* INSTRUCTIONS TO FOLLOW *
Lines holding the string "agent" in the listing below are to be copied.

* DATA PROVIDED *
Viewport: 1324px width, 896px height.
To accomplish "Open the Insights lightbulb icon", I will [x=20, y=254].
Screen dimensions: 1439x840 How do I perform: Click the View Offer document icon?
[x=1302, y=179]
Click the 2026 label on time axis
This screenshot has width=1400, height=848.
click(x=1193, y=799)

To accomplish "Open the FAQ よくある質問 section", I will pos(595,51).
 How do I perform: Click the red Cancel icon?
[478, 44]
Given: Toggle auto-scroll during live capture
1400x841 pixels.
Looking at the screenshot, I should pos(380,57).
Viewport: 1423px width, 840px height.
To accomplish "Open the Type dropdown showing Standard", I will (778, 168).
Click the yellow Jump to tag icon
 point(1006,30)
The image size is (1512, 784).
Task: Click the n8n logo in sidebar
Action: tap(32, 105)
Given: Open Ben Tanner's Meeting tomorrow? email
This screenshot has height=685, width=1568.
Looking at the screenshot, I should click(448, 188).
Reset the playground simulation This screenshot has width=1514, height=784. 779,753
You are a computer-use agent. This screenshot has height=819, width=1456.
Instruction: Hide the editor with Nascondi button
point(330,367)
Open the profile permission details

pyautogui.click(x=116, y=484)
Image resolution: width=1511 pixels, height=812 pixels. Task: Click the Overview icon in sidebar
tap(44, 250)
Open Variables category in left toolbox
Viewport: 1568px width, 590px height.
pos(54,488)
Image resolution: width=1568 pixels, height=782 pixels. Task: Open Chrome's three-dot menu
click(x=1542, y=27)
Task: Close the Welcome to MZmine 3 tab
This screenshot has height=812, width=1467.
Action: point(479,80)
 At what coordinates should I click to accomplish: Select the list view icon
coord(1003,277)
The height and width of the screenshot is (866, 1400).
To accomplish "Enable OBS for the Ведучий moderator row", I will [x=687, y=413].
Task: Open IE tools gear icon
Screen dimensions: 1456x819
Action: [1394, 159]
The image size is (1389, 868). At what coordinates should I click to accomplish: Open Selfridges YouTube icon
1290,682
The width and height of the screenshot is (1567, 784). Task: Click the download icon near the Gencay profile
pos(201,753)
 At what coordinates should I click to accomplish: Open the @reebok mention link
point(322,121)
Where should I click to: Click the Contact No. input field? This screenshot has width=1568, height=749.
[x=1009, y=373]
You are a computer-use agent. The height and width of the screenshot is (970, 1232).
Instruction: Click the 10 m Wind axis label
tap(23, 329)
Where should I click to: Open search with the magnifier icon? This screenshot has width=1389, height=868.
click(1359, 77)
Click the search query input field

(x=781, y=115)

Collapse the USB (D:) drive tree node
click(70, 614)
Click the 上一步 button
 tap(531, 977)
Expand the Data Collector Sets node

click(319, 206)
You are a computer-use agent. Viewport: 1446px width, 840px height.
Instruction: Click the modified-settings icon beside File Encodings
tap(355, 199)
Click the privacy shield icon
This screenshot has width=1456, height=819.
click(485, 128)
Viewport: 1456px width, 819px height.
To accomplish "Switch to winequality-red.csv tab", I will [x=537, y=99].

* ANSWER SECTION *
You are a computer-use agent. This screenshot has height=819, width=1456.
You are a computer-use agent. The height and width of the screenshot is (970, 1232).
You are a computer-use agent. Viewport: 1446px width, 840px height.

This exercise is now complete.